— begin —

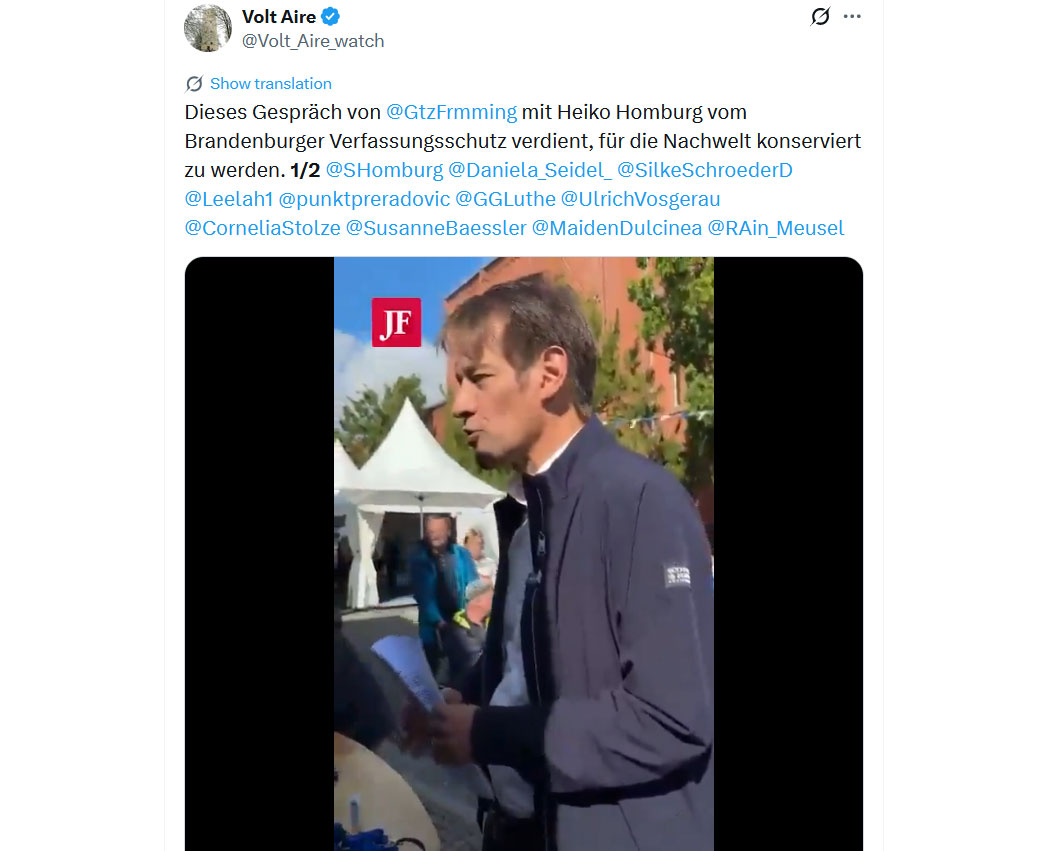Open the @punktpreradovic mention
The width and height of the screenshot is (1050, 851).
[x=364, y=199]
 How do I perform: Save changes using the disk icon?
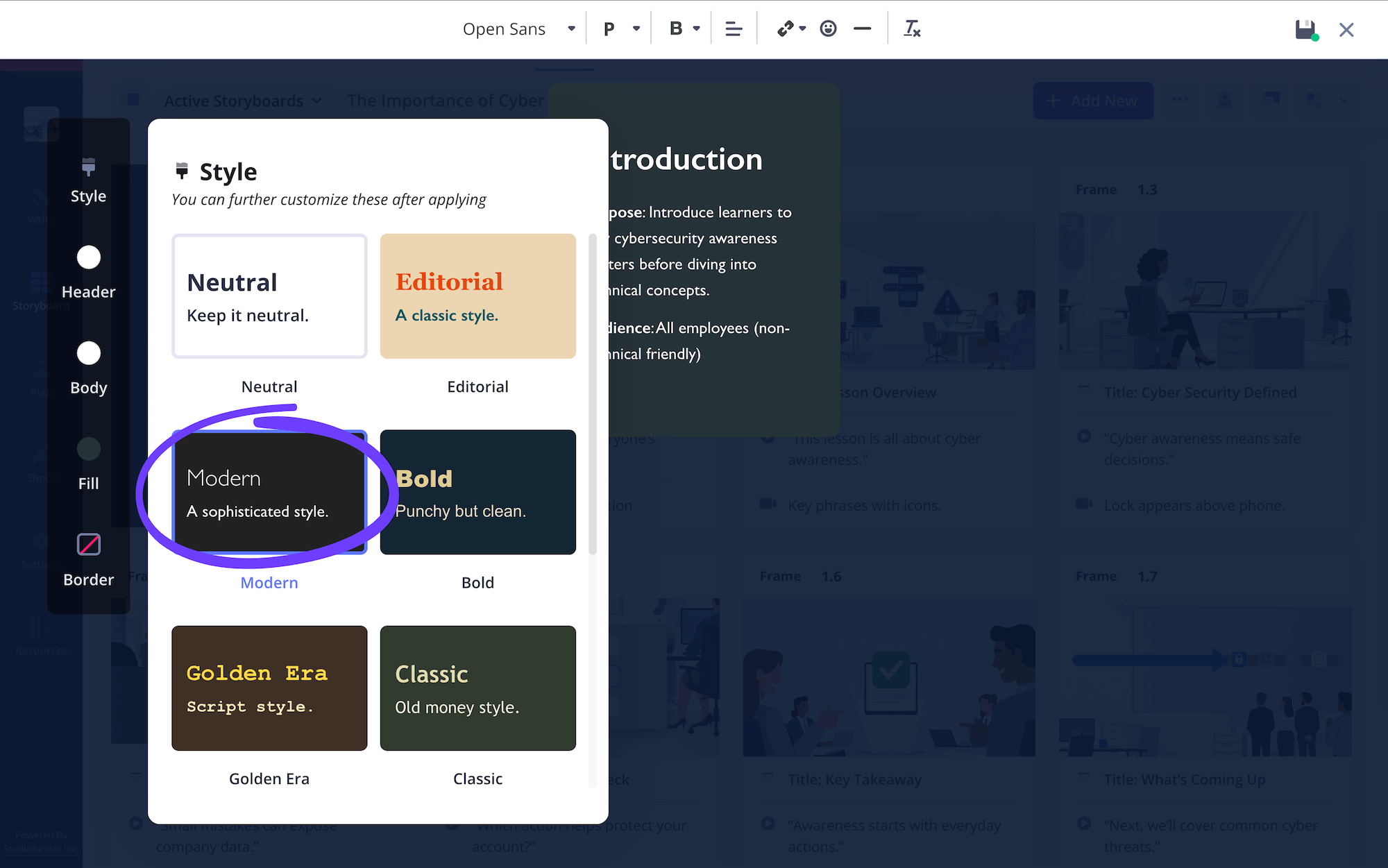coord(1304,30)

— end —

_Exercise instructions_. Which lines in the records above contain the word "icon" with matching case? Pull out each of those lines.

_Full output_.
 How do I perform: Save changes using the disk icon?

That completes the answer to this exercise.